**Problem to work on:**
Search the data for the word "Sept" and copy out every line that has it.
═══ Material for this task
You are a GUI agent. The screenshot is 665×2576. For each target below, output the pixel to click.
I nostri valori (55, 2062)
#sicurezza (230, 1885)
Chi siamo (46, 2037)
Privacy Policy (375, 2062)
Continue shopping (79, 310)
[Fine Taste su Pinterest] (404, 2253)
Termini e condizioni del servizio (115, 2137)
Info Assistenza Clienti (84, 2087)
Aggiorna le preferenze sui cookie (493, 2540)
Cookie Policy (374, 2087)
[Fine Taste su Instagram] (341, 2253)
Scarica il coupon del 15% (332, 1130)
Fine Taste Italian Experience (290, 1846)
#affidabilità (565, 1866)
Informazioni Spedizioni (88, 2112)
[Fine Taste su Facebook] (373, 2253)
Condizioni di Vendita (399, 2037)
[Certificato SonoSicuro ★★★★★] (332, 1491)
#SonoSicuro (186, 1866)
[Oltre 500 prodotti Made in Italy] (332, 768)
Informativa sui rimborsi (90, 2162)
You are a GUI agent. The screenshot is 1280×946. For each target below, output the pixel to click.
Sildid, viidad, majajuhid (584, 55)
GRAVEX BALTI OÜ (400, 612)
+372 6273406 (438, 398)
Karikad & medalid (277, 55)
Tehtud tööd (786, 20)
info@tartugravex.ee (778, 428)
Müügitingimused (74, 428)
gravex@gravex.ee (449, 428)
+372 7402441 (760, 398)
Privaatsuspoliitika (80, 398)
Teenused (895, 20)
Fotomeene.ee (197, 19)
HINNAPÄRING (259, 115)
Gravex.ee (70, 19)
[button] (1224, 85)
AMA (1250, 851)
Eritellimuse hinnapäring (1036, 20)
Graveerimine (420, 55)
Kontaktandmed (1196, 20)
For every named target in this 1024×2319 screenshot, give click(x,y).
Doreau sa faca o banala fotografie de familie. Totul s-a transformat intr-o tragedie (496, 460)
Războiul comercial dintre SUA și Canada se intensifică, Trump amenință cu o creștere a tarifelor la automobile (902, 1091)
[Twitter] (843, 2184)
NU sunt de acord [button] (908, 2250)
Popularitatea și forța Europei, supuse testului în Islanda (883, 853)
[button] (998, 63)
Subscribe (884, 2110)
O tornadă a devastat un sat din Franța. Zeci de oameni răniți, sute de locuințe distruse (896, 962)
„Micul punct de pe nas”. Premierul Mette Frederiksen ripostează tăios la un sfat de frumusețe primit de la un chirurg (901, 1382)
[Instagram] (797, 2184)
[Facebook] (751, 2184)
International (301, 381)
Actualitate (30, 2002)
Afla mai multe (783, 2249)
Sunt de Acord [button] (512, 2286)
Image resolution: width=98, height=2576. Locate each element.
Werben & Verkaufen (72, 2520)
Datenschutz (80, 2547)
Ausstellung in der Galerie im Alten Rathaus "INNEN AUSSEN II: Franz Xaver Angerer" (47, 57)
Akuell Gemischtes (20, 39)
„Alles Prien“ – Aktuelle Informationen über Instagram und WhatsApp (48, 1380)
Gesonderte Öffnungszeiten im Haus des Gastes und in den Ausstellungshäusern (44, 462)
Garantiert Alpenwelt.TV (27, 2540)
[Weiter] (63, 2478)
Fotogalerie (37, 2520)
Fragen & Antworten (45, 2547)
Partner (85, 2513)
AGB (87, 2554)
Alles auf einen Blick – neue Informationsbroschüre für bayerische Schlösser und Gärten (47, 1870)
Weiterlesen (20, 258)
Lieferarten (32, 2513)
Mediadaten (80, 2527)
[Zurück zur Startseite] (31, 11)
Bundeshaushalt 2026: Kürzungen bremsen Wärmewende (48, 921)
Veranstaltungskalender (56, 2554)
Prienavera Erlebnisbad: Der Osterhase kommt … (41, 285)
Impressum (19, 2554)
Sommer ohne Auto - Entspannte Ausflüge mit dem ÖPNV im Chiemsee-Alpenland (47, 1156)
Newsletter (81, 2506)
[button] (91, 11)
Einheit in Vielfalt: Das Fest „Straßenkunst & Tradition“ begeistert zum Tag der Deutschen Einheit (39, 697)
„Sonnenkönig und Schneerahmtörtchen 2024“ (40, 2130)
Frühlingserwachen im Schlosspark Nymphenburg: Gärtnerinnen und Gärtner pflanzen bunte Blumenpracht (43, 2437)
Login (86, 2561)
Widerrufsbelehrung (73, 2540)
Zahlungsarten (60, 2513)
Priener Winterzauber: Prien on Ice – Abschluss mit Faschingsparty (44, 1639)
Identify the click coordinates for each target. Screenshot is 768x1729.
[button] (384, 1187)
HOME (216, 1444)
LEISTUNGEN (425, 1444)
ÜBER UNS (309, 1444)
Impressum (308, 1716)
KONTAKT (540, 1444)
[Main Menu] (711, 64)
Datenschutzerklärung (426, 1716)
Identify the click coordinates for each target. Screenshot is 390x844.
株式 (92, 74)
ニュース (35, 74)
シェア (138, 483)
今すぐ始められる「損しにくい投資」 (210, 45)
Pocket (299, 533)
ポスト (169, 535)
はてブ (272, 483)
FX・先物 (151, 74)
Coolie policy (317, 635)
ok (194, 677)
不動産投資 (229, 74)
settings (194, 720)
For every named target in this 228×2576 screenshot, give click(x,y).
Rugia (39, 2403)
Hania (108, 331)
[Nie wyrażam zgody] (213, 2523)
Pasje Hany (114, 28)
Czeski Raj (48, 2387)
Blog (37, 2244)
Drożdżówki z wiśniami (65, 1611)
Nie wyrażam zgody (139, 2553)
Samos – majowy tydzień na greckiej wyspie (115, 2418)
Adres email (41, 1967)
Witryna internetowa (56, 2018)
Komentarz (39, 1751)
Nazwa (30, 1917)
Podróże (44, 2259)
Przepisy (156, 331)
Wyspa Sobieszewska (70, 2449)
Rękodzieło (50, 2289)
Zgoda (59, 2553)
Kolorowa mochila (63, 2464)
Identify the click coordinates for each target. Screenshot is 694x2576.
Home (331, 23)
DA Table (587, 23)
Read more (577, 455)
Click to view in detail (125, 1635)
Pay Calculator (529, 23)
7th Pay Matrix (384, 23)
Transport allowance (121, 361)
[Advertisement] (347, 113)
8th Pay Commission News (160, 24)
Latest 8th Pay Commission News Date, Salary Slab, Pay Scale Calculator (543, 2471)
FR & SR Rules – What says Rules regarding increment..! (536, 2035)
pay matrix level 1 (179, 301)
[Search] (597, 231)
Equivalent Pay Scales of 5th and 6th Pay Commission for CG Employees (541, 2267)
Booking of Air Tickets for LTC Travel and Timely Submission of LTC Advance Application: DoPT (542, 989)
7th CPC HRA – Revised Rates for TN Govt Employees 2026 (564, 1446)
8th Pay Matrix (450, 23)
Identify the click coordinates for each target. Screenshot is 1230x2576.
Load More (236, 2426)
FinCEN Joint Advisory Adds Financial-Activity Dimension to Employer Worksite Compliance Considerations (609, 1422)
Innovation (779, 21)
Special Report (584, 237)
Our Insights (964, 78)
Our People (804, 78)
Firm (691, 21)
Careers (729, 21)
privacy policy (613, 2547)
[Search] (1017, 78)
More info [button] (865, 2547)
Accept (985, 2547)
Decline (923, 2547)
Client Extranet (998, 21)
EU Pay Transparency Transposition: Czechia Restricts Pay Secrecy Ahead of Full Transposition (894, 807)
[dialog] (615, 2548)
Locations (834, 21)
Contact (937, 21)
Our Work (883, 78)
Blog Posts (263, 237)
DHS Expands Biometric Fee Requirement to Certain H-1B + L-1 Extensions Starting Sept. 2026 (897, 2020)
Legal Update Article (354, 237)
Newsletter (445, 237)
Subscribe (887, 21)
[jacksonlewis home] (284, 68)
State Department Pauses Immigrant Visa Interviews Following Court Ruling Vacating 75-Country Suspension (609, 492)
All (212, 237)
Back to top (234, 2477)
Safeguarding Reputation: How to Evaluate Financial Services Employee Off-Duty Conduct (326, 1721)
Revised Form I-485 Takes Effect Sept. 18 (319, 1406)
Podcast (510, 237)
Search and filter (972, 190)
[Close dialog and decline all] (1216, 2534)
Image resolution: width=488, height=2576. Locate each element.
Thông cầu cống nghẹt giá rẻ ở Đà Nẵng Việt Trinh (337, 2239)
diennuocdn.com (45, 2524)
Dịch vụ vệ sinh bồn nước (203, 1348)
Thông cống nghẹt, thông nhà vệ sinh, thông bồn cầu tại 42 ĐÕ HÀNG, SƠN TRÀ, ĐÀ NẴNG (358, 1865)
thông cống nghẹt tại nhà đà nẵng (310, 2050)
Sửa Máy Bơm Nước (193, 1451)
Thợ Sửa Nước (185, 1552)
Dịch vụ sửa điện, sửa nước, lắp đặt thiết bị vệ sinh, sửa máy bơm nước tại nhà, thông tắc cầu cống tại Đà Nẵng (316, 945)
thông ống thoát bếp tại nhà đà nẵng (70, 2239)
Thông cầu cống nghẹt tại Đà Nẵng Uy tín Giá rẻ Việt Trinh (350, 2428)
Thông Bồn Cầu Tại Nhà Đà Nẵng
══════
**Solution below:**
DHS Expands Biometric Fee Requirement to Certain H-1B + L-1 Extensions Starting Sept. 2026 (897, 2020)
Revised Form I-485 Takes Effect Sept. 18 (319, 1406)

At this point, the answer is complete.